TEXT PROVIDED >>

This analysis modifier calculates the 3D Voronoi tessellation of the simulation box, taking the particle positions as Voronoi cell centers. By default the following output quantities are computed for each input particle:

Atomic Volume

The volume of the Voronoi cell of the particle (in cubic simulation units of length).

Coordination

The number of faces of the Voronoi cell. Since there is one Voronoi face per nearest neighbors of a particle, this quantity is typically called the coordination number.

The distance from the particle to the farthest vertex of its Voronoi cell. This distance is also the radius of the biggest empty sphere (i.e. containing no other particle) touching the particle. It can thus be used to quantify the size of the cavities near the particles, by assuming that particles are points with no size. For this reason the quantity is called cavity radius.

GIVEN RECORDS >>
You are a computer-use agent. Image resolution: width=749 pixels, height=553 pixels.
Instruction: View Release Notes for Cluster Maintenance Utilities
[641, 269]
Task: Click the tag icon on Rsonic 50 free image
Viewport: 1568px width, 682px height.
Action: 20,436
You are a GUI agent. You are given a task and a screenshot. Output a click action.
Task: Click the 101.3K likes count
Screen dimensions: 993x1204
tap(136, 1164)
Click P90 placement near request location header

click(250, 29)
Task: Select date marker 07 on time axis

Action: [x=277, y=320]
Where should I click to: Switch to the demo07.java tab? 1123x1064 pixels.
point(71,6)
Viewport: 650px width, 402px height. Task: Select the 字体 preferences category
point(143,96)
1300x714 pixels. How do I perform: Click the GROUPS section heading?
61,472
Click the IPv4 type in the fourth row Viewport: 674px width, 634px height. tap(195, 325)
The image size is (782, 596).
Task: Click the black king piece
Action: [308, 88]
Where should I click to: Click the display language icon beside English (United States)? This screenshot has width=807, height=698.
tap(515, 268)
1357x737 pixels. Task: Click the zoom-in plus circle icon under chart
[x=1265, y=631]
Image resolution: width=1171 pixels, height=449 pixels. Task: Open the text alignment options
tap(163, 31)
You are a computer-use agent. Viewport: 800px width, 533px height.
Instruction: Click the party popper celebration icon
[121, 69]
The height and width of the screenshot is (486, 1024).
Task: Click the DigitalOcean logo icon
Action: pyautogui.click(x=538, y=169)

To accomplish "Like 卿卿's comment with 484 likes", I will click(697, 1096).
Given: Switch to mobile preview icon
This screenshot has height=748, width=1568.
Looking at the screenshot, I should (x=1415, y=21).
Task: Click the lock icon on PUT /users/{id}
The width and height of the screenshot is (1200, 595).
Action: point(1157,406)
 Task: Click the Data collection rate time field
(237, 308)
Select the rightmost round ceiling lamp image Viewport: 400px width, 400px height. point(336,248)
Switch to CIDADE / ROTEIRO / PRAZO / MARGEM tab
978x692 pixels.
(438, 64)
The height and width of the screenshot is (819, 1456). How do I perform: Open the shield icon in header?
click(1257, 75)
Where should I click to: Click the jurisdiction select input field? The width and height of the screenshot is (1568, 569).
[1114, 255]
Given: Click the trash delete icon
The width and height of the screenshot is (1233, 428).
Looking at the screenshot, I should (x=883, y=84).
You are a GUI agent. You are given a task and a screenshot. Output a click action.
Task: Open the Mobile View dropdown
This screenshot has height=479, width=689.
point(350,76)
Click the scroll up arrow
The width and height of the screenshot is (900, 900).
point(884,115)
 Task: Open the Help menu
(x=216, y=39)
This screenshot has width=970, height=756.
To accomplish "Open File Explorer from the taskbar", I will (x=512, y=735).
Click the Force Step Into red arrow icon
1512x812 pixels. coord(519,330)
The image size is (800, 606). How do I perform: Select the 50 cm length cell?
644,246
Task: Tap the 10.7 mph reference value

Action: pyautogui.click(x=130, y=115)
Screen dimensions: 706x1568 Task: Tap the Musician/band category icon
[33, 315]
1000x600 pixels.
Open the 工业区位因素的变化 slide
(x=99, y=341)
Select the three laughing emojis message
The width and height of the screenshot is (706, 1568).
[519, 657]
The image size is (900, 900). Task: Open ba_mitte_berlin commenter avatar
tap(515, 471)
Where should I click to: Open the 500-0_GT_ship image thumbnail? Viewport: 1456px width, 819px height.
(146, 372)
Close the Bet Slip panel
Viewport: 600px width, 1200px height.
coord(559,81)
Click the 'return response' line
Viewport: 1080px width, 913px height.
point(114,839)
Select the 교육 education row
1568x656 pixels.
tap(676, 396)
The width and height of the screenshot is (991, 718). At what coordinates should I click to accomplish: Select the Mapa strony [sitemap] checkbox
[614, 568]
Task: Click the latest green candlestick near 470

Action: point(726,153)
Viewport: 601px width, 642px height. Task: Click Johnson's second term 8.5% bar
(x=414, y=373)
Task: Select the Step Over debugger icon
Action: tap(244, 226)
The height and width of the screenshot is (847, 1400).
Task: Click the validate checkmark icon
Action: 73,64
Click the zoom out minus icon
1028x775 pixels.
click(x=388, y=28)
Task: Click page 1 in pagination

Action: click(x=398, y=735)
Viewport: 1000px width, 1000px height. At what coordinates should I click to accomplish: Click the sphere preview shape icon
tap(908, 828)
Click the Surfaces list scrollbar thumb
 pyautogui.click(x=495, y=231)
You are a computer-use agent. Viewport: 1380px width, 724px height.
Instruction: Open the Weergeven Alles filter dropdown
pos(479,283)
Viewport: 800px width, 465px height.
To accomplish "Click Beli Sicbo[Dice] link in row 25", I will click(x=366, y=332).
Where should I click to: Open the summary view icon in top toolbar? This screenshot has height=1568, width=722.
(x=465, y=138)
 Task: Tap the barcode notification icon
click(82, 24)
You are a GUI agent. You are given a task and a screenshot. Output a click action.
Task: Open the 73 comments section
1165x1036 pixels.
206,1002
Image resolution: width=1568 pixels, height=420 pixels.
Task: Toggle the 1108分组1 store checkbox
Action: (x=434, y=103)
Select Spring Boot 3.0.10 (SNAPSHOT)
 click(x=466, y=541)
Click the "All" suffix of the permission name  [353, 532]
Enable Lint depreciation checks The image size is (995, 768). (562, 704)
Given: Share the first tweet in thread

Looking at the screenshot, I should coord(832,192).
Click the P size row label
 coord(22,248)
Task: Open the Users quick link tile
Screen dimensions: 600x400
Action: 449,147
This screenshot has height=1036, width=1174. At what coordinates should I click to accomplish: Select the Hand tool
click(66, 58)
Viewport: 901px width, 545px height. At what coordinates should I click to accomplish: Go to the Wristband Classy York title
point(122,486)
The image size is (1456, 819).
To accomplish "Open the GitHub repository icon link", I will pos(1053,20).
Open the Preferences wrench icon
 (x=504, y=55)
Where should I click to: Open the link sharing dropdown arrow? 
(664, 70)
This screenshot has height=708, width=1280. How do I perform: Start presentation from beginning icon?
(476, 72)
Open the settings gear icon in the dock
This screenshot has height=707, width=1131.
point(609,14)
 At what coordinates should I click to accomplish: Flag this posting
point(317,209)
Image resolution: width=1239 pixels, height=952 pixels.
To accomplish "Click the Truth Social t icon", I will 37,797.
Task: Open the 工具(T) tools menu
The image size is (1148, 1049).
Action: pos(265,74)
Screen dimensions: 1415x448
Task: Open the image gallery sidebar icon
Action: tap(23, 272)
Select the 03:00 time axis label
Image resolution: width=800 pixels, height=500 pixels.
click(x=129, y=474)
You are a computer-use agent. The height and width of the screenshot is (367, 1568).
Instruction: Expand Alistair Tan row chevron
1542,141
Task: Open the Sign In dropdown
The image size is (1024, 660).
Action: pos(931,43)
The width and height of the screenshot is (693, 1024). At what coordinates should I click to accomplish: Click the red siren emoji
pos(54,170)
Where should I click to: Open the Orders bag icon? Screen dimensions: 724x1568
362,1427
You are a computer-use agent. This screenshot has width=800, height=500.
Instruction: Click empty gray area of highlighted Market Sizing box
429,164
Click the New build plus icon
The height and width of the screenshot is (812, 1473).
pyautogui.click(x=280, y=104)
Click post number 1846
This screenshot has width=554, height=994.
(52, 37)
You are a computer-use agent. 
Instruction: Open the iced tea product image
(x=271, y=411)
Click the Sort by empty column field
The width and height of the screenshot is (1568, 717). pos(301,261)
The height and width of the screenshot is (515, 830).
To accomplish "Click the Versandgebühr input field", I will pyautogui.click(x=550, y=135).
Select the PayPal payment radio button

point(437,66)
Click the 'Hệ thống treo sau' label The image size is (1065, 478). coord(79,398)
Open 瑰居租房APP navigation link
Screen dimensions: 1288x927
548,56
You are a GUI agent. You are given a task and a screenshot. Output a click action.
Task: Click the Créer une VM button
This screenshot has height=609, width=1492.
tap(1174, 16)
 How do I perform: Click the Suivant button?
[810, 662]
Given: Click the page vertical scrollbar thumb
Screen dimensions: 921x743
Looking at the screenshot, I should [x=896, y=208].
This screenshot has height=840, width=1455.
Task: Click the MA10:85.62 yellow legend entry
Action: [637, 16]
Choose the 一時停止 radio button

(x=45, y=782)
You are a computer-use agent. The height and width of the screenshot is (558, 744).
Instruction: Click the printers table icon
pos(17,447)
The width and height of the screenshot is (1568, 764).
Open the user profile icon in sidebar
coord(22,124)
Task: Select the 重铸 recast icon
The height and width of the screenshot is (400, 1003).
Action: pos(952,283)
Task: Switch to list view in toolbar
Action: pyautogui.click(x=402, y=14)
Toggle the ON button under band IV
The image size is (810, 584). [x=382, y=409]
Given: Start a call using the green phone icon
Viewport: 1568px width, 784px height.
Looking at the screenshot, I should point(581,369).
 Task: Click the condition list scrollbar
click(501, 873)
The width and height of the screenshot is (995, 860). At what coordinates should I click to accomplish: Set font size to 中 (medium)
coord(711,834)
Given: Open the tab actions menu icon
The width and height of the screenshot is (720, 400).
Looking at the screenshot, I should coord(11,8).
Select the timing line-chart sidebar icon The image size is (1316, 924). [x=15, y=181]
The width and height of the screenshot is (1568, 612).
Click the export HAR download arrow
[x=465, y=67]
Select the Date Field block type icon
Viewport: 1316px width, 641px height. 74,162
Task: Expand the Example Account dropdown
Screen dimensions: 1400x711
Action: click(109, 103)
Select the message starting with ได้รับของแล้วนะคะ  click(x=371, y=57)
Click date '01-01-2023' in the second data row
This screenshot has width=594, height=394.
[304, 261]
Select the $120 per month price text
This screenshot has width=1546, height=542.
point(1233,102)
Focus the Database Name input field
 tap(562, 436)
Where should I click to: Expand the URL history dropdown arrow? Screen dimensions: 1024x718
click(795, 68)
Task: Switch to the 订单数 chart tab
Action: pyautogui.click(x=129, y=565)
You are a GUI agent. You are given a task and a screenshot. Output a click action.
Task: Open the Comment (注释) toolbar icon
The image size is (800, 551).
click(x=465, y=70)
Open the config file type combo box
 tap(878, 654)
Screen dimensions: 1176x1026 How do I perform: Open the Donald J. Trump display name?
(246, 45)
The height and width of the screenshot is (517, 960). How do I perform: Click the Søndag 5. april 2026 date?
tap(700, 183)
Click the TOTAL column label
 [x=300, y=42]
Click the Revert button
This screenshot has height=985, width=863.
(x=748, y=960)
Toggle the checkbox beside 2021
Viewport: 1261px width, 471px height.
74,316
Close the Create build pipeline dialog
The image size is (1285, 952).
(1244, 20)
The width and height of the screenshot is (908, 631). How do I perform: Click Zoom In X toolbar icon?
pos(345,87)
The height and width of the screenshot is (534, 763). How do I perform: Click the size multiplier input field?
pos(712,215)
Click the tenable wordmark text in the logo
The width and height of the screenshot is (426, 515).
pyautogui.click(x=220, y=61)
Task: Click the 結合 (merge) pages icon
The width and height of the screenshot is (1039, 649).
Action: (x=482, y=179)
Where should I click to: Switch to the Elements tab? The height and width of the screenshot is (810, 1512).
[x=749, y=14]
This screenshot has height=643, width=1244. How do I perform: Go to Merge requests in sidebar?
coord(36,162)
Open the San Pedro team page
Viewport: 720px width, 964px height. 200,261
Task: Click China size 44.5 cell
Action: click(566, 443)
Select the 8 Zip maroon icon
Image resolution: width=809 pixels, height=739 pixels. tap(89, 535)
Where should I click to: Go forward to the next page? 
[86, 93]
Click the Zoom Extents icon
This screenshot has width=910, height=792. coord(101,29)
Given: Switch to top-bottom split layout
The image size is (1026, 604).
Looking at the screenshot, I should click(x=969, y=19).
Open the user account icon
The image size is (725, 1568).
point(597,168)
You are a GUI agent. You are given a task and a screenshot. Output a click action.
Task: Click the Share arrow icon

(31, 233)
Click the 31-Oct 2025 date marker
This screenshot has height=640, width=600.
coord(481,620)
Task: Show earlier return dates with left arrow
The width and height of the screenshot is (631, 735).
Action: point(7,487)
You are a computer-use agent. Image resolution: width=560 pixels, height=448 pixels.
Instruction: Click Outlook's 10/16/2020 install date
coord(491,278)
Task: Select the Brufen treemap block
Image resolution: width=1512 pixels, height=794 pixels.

INSTRUCTIONS >>
1) Translate this sentence from the Voronoi modifier description into French: "This distance is also the radius of the biggest empty sphere (i.e. containing no other particle) touching the particle."
2) Name every output quantity that the Voronoi modifier description says is computed by default for each input particle.
Base every answer solely on the Voronoi modifier description.

THE ANSWERS >>
1) Cette distance est également le rayon de la plus grande sphère vide (c'est-à-dire ne contenant aucune autre particule) touchant la particule.

2)
- Atomic Volume
- Coordination
- Cavity radius